A year after Robert Reynolds
took the reins at Putnam Investments
, the Wall Street Journal look at what it termed a "comeback" at the fund firm over the past year. Since taking the helm as Putnam’s CEO last year, Reynolds has instituted a number of changes: he switched from a multi-manager to a one-manager system, recruited managers from rival fund firms and largely abandoned quantitative strategies in favor of stock-picking based on fundamentals.The aggressive changes appear to have paid out over the past year as Putnam's fund performance gains traction against its peers.

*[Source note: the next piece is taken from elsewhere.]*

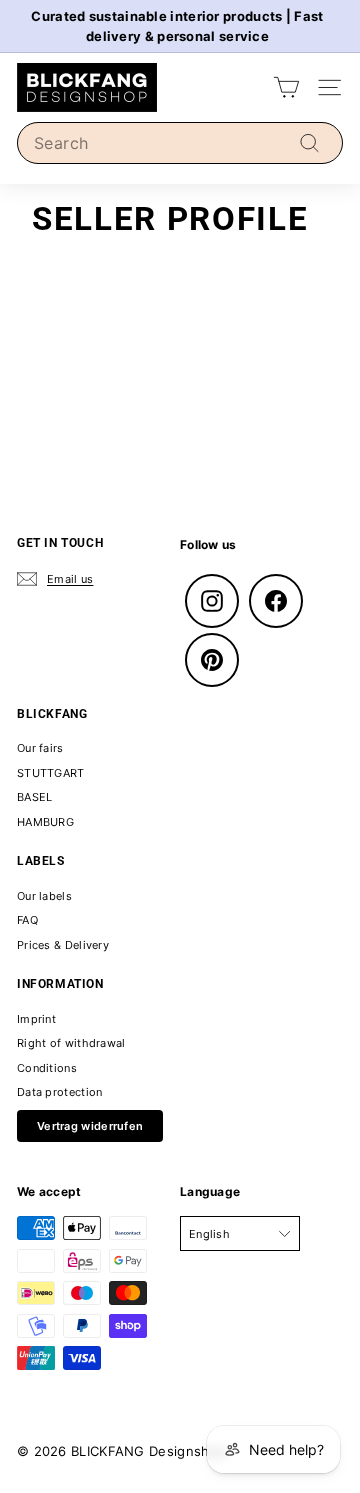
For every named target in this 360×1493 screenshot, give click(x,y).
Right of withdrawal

Morningstar numbers show that as of June 24, Putnam was beating 53 percent of its category peers on average one-year returns. Last year, Putnam was only able to outshine 21 percent of rival funds. Putnam's large-cap offerings in particular seem to have carried out a successful turnaround, with large-cap offerings outperforming 78 percent of their peers, as opposed to 20 percent a year ago. Perhaps most notably, the beleaguered Putnam Voyager Fund has jumped to the top 1 percent of large-company funds in one-year performance, while last year its dismal performance landed it near the bottom of the list.
Under Reynolds' guidance, Putnam has seen some notable additions over the past several months. Putnam has recently launched several funds, including the Putnam Capital Spectrum Fund
and Equity Spectrum Fund
. And Reynolds has been recruiting Fidelity alums over to Putnam, such as Jeff Carney
, Walter Donovan
and Nick Thakore
Thakore cautioned against reading too much into Putnam’s most recent successes, but did note that the tides of investor opinion regarding Putnam seem to have turned.
"No one should get too carried away with a few months of performance,” Thakore said. “There's a buzz in the investment community about Putnam now, where just a year ago it was so negative."